While the functional connectivity reductions observed in PD-MCI subjects compared with HC occurred between all major brain regions, regional distribution analysis showed that they disproportionately involved occipital-temporal and occipital-frontal connections. Alterations in occipital and posterior temporal areas have been described in PD-associated cognitive impairment using different neuroimaging modalities. Abe et al. (2003) described that occipital hypoperfusion correlated with visual cognitive deficits using N-isopropyl-p-[123I]iodoamphetamine single-photon emission computed tomography33. More recently, Garcia-Garcia et al. (2012) found occipital and inferior parietal hypometabolism in association with more severe cognitive impairment and dementia using fluorodeoxyglucose positron emission tomography34. Finally, in structural MRI studies, PD-MCI patients have been shown to have occipital as well as posterior parietal and temporal cortical thinning35,36. Our findings add to this putative relationship between posterior cortical alterations and cognitive impairment in PD. Nonetheless, the features that best discriminated PD-nonMCI from PD-MCI, according to the feature extraction approach used, showed no clear regional predilection. The nodes connected to more than one of the 21 edges most consistently used as features, on the other hand, were mostly located in frontal or anterior cingulate regions. Regression analyses showed that connectivity strength in these edges was associated with performance in memory and executive functions, but not with attention/working memory or visuospatial/visuoperceptual performance, when taking cognitive and non-cognitive clinical variables into account.

Cognitive deficits in PD are heterogeneous and involve different neuropsychological functions37,38. It has been hypothesized that cognitive abnormalities in PD can be broadly categorized into two types: frontostriatal deficits, associated with dopaminergic imbalances; and posterior cortical deficits, which include visuospatial/visuoperceptual impairments39,40. Frontostriatal deficits mainly include attention and executive impairments41. These cognitive functions, in turn, are thought to rely on frontostriatal circuits as well as on the interaction of large-scale cortical networks that mainly engage frontal, insular and parietal regions such as the dorsal attention network and the frontoparietal networks42,43,44. According to some authors, certain aspects of the memory deficits shown by PD patients are also attributable to executive dysfunction45. Although the exact etiologies of posterior cortical deficits are not clear, they may be related to cortical α-synucleinopathy, cholinergic deficits, and cortical Alzheimer’s-type pathology40,46,47,48. Posterior cortical deficits are especially relevant since they appear to increase the risk of future dementia, more so than frontostriatal impairments39,40,47. Other studies, however, have related the presence of frontal atrophy and hypometabolism to the occurrence of MCI and dementia in Parkinson’s disease49.

The main interest in the development of neuroimaging biomarkers sensitive to cognitive impairments in neurodegenerative diseases lies in their potential ability to predict cognitive decline, so as to identify at-risk patients who could benefit from early, possibly disease-modifying treatments50. Considering the above, it is noteworthy that the edges that most reliably discriminated PD-nonMCI from PD-MCI patients most frequently connected to frontal nodes.

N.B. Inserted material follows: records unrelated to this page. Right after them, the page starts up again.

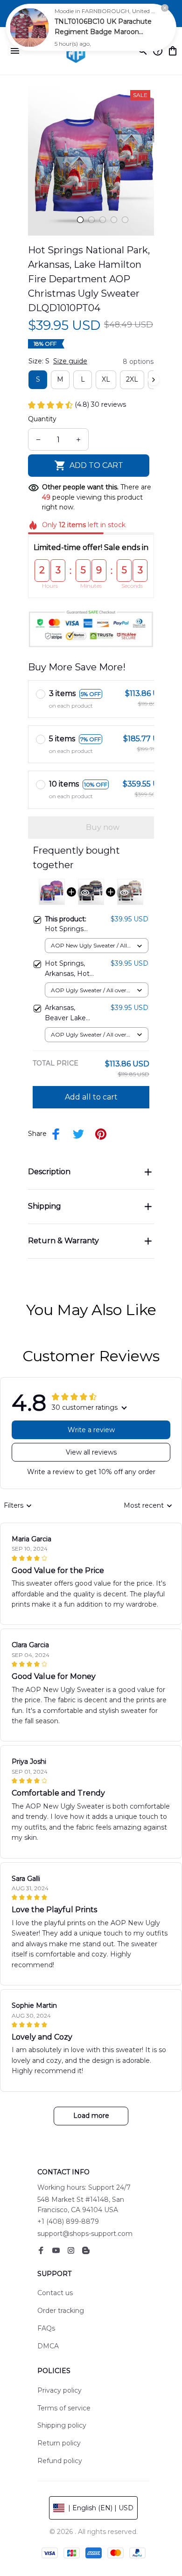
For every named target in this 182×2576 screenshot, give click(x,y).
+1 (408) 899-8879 (68, 2221)
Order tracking (60, 2310)
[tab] (80, 220)
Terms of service (64, 2408)
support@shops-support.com (85, 2233)
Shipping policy (61, 2425)
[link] (29, 27)
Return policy (59, 2443)
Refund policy (59, 2461)
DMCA (48, 2346)
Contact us (55, 2293)
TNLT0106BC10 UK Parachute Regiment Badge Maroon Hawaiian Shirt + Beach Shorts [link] (104, 31)
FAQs (46, 2328)
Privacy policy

Future longitudinal studies are necessary to clarify whether the connections that discriminated PD-nonMCI from PD-MCI in the present study are able to reliably predict cognitive decline over time, or whether they mainly reflect the cognitive differences between these groups that do not herald worse cognitive outcomes. Identifying the connectivity substrates of different types of cognitive deficit in PD, and how these substrates predict future cognitive deterioration, can also help determining whether the current approach for defining MCI in PD is appropriate, or whether it could benefit from giving differential weights to posterior cortical and frontostriatal deficits (see also ref. 39).

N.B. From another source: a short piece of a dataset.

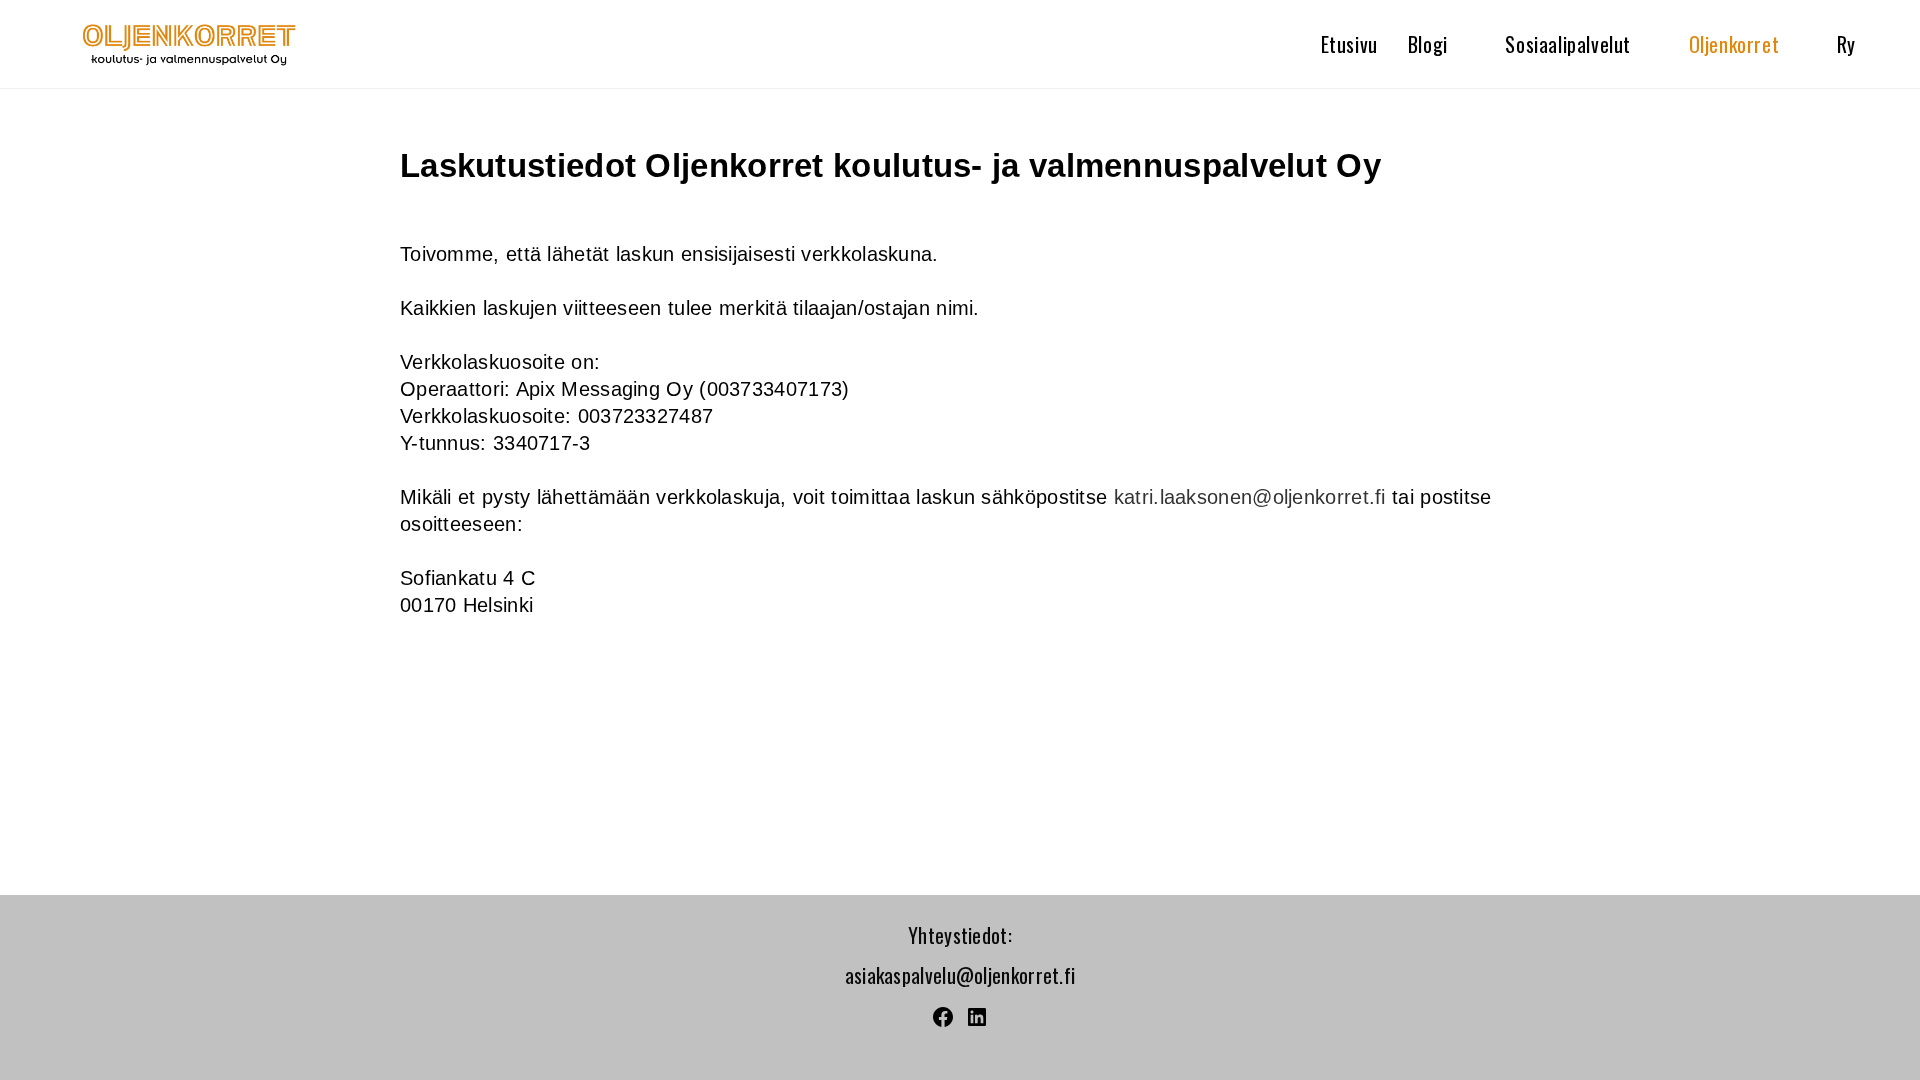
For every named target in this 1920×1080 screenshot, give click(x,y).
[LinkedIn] (977, 1020)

Neuroimaging techniques such as fMRI have been traditionally used to study the pathophysiology of brain disorders by comparing patient groups with healthy cohorts51,52. More recently, a growing number of studies have attempted to develop prognostic/diagnostic tools through neuroimaging12,51. In order to become clinically useful, the findings of such studies need to demonstrate reproducibility and generalizability53,54. As is the case with other scientific fields, however, many fMRI studies have failed to replicate53,55. The use of different acquisition sequences56, image preprocessing steps53,57 as well as flexibility in data collection, analysis, and reporting55 are some potential culprits to this “replication crisis”. In our study, we assessed the generalizability of our findings through the use of an independent validation sample. The validation data set, however, was obtained using identical fMRI acquisition parameters (except for the acquisition length), image preprocessing pipeline, and analytical methods. Also, despite recent efforts to standardize the cognitive assessment in PD patients58, neuropsychological tests currently used are still very different among research groups, with potentially different sensitivity to types of cognitive impairment. As such, we cannot assume that the set of discriminating network connections identified in our study would generalize to data sets obtained using other neuropsychological batteries or analytical tools.

Limitations

Some limitations to the present study should be pointed out. While care was taken in the feature selection and cross-validation procedures to increase the generalizability of the classifier, a larger sample would have allowed the use of cross-validation procedures with smaller variance than LOOCV. Another common caveat in resting-state fMRI studies in PD are the effects of head motion on connectivity estimates. Despite the rigorous exclusion criteria applied, PD patients in the training sample still showed higher motion than HC. No significant differences, however, were observed between PD-MCI and PD-nonMCI; also, connectivity values in the edges used as features did not correlate with head motion parameters. Additionally, quality control measures indicate that image preprocessing successfully reduced the dependency of signal change on head motion. These observations suggest that motion is unlikely to have had a significant impact on the classification procedure. Finally, it is known that the parcellation scheme used can have a large impact on the characteristics of the reconstructed functional connectome59. Although optimal approaches have not been determined, parcellations based on connectivity profiles, such as the one used in the present study, appear to be useful for determining brain areas with similar connectivity profiles and, therefore, with likely similar function60.

Conclusions

In this study, we demonstrate for the first time that multivariate patterns of resting-state functional connectivity alteration can be used to distinguish non-demented PD patients according to cognitive status through a machine-learning approach. As such, data extracted from functional connectomes have the potential to serve as biomarkers for severity of cognitive impairment in PD.

Methods

Participants

Two subject samples were included in this study. The first, used as a training sample, was initially comprised by 91 non-demented PD patients and 41 HC. The second sample, used only as a validation set, initially included 30 non-demented PD patients from a different cohort. All patients were recruited from the Parkinson’s Disease and Movement Disorders Unit, Hospital Clínic de Barcelona. HC were recruited from individuals who volunteered to participate in scientific studies at the Institut de l’Envelliment, Universitat Autònoma de Barcelona. The inclusion criterion for patients was the fulfillment of the UK PD Society Brain Bank diagnostic criteria for PD. Exclusion criteria were: Mini-Mental State Examination scores < 25 or dementia according to Movement Disorder Society criteria; Hoehn and Yahr (HY) score > III; significant neurological, systemic or psychiatric comorbidity; pathological MRI findings other than mild white matter (WM) hyperintensities; mean interframe head motion ≥ 0.3 mm translation or 0.3° rotation; and maximum interframe head motion ≥ 1 mm translation or 1° rotation.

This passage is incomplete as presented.